# Large Language Model Analysis Framework for High Energy Physics

A framework for testing and evaluating Large Language Models (LLMs) on ATLAS H→γγ analysis tasks using a supervisor-coder architecture.

## Table of Contents
- [Setup](#setup)
- [Data and Solution](#data-and-solution)
- [Running Tests](#running-tests)
- [Analysis and Visualization](#analysis-and-visualization)
- [Project Structure](#project-structure)
- [Advanced Usage](#advanced-usage)

---

## Setup

### Prerequisites

**CBORG API Access Required**

This framework uses Lawrence Berkeley National Laboratory's CBORG API to access various LLM models.
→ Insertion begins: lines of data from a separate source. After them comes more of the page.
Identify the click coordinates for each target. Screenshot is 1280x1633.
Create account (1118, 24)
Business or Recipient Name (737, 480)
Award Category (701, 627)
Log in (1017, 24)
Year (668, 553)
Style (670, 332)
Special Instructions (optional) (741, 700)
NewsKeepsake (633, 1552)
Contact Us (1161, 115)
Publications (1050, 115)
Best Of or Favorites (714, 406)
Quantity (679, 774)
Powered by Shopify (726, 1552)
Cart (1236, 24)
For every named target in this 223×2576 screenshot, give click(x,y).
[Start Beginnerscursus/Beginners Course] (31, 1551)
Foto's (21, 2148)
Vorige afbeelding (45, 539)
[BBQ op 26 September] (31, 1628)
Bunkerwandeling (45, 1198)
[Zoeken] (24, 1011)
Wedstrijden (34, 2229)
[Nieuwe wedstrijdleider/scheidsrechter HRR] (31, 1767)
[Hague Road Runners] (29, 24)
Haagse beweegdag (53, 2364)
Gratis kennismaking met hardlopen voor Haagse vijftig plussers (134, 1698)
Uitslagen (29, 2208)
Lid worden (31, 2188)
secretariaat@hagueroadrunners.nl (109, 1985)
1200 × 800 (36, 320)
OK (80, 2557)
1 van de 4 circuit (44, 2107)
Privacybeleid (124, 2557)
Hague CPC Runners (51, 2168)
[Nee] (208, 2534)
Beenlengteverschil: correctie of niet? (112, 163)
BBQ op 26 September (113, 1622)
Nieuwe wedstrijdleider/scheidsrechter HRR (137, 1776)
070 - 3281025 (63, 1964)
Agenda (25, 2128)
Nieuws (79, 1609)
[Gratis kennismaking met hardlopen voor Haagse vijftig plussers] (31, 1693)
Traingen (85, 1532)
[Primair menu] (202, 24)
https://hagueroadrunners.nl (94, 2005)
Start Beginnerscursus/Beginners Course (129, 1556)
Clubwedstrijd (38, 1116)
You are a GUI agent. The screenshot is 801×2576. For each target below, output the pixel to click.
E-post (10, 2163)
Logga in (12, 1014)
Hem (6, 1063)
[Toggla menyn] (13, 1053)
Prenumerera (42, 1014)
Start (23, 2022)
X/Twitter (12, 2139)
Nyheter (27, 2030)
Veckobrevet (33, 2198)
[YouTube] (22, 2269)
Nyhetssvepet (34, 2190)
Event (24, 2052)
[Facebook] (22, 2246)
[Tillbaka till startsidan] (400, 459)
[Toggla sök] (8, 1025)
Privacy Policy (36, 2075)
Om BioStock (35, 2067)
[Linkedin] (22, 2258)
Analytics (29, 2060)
To use this code, you will need:

1. Access to the CBORG API (contact LBL for access)
2. A CBORG API key
3. Network access to the CBORG API endpoint

**Note for External Users:** CBORG is an internal LBL system. External users may need to:
- Request guest access through LBL collaborations
- Adapt the code to use OpenAI API directly (requires code modifications)
- Contact the repository maintainers for alternative deployment options

### Environment Setup
Create Conda environment:  
```bash
mamba env create -f environment.yml
conda activate llm_env
```

### API Configuration
Create script `~/.apikeys.sh` to export CBORG API key:
```bash
export CBORG_API_KEY="INSERT_API_KEY"
```

Then source it before running tests:
```bash
source ~/.apikeys.sh
```

### Initial Configuration

Before running tests, set up your configuration files:

```bash
# Copy example configuration files
cp config.example.yml config.yml
cp models.example.txt models.txt

# Edit config.yml to set your preferred models and parameters
# Edit models.txt to list models you want to test
```

**Important:** The `models.txt` file must end with a blank line.

---

## Data and Solution

### ATLAS Open Data Samples
All four data samples and Monte Carlo Higgs→γγ samples (including ttH) from the 2020 ATLAS Open Data diphoton campaign are available at:
```
/global/cfs/projectdirs/atlas/eligd/llm_for_analysis_copy/data/
```

**Important:** If copying data elsewhere, make the directory read-only to prevent LLM-generated code from modifying files:
```bash
chmod -R a-w /path/to/data/directory
```

### Reference Solution
- Navigate to `solution/` directory and run `python soln.py`
- Use flags: `--step1`, `--step2`, `--step3`, `--plot` to control execution

### Reference Arrays for Validation
Large `.npy` reference arrays are not committed to Git (see `.gitignore`).

**Quick fetch from repo root:**
```bash
bash scripts/fetch_solution_arrays.sh
```

**Or copy from NERSC shared path:**
```
/global/cfs/projectdirs/atlas/dwkim/llm_test_dev_cxyang/llm_for_analysis/solution/arrays
```

---

## Running Tests

### Model Configuration

Three model list files control testing:
- **`models.txt`**: Models for sequential testing
- **`models_supervisor.txt`**: Supervisor models for paired testing
- **`models_coder.txt`**: Coder models for paired testing

**Important formatting rules:**
- One model per line
- File must end with a blank line
- Repeat model names for multiple trials
- Use CBORG aliases (e.g., `anthropic/claude-sonnet:latest`)

See `CBORG_MODEL_MAPPINGS.md` for available models and their actual versions.

### Testing Workflows

#### 1. Sequential Testing (Single Model at a Time)
```bash
bash test_models.sh output_dir_name
```
Tests all models in `models.txt` sequentially.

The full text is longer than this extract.